JOHANNESBURG: Zambian club Zanaco enter the African Confederation Cup group phase Saturday confident of becoming the first club south of the equator to lift the trophy.
Teams from Tunisia (three times), Morocco, Ghana and Mali have gone all the way in the second-tier African club competition which replaced the African Cup Winners Cup and CAF Cup six years ago.
But southern African challengers have made little impact on a Cup that produced big-name winners until rank outsiders Stade Malien of Mali defied the odds last December.
Zanaco coach and former Zambia striker Wedson Nyirenda is confident his team can collect the $660,0000 winners cheque after watching them eliminate favored Enyimba of Nigeria in the final qualifying round this month.
The Zambian national commercial bank club built a 4-0 first leg lead against the two-time African champions despite lacking injured leading scorer Makundika Sakala and reached the last-eight stage with two goals to spare on aggregate.
"I believe we have a great chance of winning the African Confederation Cup because our showdown with Enyimba was the real final.
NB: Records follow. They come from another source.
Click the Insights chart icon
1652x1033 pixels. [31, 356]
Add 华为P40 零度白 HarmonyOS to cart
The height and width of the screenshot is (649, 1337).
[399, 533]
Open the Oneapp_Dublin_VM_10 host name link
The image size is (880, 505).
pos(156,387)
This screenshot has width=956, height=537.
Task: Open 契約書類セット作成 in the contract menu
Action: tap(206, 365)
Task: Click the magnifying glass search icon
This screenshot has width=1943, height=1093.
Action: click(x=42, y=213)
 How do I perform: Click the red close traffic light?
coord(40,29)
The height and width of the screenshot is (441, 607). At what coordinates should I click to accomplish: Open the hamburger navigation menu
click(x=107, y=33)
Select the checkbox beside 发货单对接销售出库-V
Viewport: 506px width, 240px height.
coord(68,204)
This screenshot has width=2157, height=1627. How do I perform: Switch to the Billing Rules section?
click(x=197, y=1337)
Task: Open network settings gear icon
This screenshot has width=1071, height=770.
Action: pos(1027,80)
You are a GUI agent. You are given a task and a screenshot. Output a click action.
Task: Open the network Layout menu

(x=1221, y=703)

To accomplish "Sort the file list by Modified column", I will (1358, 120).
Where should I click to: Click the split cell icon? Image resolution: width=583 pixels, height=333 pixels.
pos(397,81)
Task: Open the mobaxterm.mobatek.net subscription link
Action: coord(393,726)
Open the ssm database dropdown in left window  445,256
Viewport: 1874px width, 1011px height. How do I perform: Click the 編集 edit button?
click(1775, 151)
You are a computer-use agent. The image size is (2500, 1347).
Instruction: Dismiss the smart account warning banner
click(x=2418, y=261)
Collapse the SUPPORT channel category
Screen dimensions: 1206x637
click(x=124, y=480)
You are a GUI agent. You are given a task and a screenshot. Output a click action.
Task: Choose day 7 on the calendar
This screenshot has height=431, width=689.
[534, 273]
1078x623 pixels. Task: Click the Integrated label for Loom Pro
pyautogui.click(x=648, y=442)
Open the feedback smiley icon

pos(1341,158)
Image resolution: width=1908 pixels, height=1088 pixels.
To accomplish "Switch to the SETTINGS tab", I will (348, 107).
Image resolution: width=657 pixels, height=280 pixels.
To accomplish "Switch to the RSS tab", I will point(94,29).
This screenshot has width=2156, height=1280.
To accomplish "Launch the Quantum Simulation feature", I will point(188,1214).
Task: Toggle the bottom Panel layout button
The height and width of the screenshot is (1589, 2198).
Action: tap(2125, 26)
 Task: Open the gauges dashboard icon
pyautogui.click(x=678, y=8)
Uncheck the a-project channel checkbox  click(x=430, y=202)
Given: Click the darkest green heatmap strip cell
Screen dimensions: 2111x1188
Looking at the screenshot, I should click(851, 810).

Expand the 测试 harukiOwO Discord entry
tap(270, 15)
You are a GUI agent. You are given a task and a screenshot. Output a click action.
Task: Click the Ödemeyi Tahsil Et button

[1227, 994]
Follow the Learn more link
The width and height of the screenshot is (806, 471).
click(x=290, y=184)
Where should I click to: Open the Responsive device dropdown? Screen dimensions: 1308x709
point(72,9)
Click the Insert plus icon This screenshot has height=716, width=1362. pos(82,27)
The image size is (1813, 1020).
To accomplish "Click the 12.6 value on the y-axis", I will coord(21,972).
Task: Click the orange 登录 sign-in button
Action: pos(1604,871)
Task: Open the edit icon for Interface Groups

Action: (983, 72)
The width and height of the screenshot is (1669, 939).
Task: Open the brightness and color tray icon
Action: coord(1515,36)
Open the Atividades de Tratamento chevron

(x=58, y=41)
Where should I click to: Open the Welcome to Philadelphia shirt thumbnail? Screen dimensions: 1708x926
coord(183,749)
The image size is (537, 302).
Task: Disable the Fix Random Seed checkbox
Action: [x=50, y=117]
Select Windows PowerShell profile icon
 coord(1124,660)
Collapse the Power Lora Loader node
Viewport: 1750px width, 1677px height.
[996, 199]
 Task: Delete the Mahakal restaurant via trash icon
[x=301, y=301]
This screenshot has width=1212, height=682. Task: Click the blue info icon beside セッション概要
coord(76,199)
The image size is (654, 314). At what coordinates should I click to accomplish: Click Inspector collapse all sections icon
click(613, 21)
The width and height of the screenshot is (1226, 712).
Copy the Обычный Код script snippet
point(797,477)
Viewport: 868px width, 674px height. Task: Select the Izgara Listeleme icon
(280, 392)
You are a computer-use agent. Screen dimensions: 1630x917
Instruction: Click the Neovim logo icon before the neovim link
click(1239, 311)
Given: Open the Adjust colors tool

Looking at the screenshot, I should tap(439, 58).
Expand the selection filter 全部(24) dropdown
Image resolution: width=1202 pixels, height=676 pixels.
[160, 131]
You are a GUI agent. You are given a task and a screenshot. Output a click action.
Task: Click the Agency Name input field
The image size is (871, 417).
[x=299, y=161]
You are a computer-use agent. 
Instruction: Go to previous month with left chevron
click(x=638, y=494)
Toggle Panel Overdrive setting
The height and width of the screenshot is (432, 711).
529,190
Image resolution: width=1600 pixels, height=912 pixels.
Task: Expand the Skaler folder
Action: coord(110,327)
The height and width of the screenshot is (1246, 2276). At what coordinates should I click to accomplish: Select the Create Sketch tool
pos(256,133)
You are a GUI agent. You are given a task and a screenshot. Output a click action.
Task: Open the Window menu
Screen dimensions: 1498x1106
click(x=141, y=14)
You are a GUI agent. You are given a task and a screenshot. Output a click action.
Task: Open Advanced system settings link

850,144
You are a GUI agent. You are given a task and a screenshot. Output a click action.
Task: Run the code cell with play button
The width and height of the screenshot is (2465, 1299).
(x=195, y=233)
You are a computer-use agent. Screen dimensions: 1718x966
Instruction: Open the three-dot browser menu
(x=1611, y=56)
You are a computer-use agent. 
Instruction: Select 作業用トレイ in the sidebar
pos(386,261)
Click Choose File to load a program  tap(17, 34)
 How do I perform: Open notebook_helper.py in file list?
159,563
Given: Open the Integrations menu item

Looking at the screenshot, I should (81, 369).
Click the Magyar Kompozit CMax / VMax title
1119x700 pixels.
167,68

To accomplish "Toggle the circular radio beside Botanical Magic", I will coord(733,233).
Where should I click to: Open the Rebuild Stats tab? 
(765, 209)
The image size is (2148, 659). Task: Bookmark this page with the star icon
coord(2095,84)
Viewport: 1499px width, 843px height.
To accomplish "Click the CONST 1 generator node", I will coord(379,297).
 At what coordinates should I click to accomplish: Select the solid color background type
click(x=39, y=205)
I do not believe any other club will stand between us and our dream," boasted Nyirenda.
"We are representing not only Zambia but the whole region as the only team from southern Africa still in contention," he told Zambian reporters before heading for Morocco and a Saturday night Group B date with FUS Rabat.
Southern Africa did have a strong presence in play-offs that pitted African Champions League third round losers like Zanaco against eight qualifiers from the knock-out phase of the Confederation Cup.
But Petro Atletico and Primeiro Agosto of Angola, CAPS United of Zimbabwe, Gaborone United of Botswana and SuperSport United of South Africa fell by the wayside.
Star-less FUS looked ordinary when edging depleted SuperSport on away goals and the game in Rabat offers Zanaco the best chance of away points with two-time winners CS Sfaxien of Tunisia and Harras Al-Hodoud of Egypt to come.
The North African sides clash in the Mediterranean city of Alexandria where Hodoud have scored 18 goals in home matches against Banks of Ethiopia, Simba of Tanzania and Gaborone.
Al-Ittihad of Libya and Al-Hilal of Sudan, strongest contenders to secure semi-finals places from Group A, play in Tripoli while giantkillers AS FAN of Niger host Djoliba of Mali in Niamey.
Hilal have reached the Champions League semi-finals twice and Ittihad once in recent years, but are bound to be wary of the Niger armed forces club whose victims include 2006 Confederation Cup winners Etoile Shael of Tunisia.
Experienced continental campaigners Djoliba suffered a midweek morale blow when they surrendered the domestic league title to arch rivals Stade Malien after dropping two points in the final round.